We should be gentle about how late this step might be. Videos on websites aren’t anything new. But everyone moves at their own pace. What matters more is something simpler: How will you get people to go to your site to look at the video? It’s fine if you only mean to appeal to people who go to the site already, but the minute you think that new media might help you reach a new audience, then you have to ask this question. How do you get people to the site?
Here’s the start of an answer. First, you have to keep putting videos and other kinds of sticky new content on your site. It takes a while for interest to build. And people won’t come back to your site if you’re not constantly putting new things on it.
So you can’t stop with one video. Even if no one looks at it! You have to persist.
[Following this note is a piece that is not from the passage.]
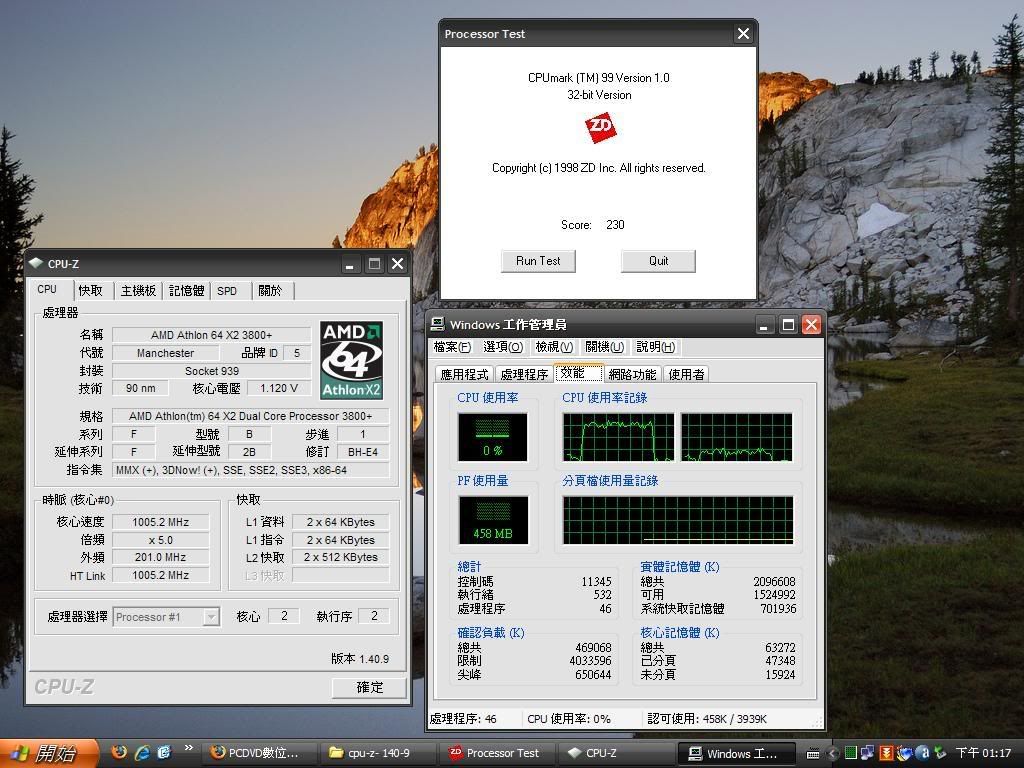Click the CPU-Z title bar icon

pyautogui.click(x=37, y=264)
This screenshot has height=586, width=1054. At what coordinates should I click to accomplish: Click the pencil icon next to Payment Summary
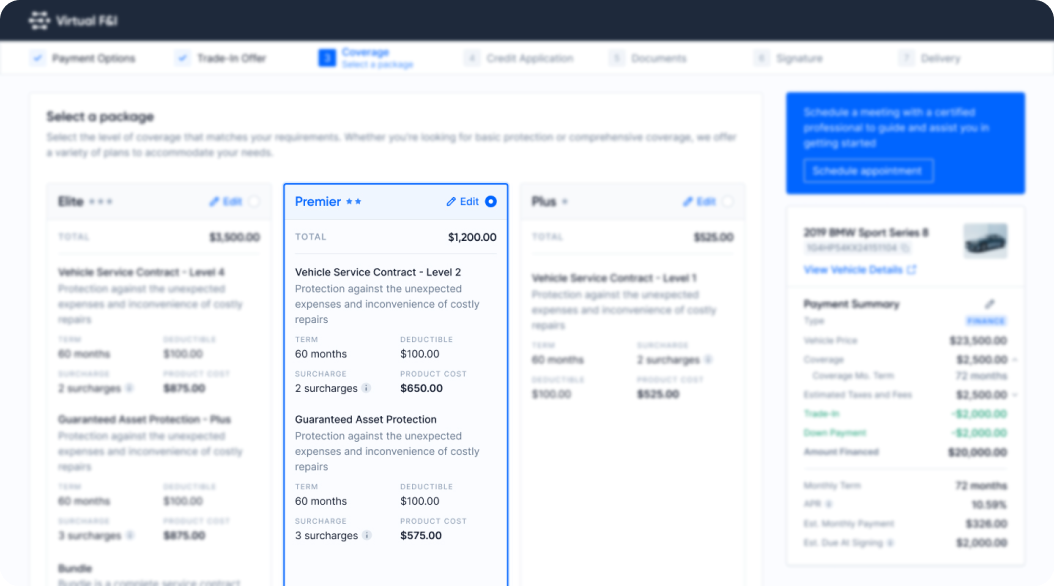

Second, you have to interact with the people you want to attract. If you’re not talking with them, why will they pay attention to you? And you should involve them directly. So consider this as one possibility. If you’re going to put videos on your site, don’t make them yourself. Get your audience to make them, or else people you wish were in your audience. Have a social media day — invite bloggers, and not just bloggers, invite everyone, to do video interviews with people involved in your performances. Then put them on your website, even if they’re clearly not professional.
Why? First, because you’re showing that people are interested in what you do. Second, because putting these videos on your site will be news in itself, and will incite others to pay attention, especially if bloggers, tweeters, and even the old media start to talk about what you’ve done.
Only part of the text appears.